>>

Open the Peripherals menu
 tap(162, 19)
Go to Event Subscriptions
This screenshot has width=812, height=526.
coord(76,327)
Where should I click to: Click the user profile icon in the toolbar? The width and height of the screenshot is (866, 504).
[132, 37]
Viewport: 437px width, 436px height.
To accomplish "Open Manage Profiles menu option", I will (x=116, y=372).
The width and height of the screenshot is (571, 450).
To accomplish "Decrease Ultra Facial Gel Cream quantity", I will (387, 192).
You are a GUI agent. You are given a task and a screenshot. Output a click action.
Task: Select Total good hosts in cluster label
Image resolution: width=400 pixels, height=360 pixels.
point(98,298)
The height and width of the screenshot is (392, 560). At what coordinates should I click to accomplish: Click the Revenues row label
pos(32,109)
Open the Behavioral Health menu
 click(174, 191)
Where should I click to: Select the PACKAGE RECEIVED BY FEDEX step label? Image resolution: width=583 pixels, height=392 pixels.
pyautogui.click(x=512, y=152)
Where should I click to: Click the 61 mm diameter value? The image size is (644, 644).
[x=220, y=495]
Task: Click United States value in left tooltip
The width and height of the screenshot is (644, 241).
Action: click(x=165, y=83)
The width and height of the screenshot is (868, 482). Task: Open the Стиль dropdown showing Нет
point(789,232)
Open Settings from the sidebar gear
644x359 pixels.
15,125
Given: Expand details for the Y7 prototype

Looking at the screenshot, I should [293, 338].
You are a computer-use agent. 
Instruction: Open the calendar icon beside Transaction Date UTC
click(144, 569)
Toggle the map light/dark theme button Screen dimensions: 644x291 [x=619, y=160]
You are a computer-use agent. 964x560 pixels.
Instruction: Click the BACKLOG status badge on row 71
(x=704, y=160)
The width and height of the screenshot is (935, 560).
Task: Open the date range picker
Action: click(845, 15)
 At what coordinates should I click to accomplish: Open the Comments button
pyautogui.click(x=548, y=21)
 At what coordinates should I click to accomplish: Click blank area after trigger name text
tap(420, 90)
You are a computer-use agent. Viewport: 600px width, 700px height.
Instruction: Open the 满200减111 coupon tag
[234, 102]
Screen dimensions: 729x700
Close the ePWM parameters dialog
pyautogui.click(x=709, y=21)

<<

[Aim of the exercise]: Return a copy of each line in the entries that carries the string "computer".

[Response to the exercise]:
You are a computer-use agent. 
You are a computer-use agent. 964x560 pixels.
You are a computer-use agent. Viewport: 600px width, 700px height.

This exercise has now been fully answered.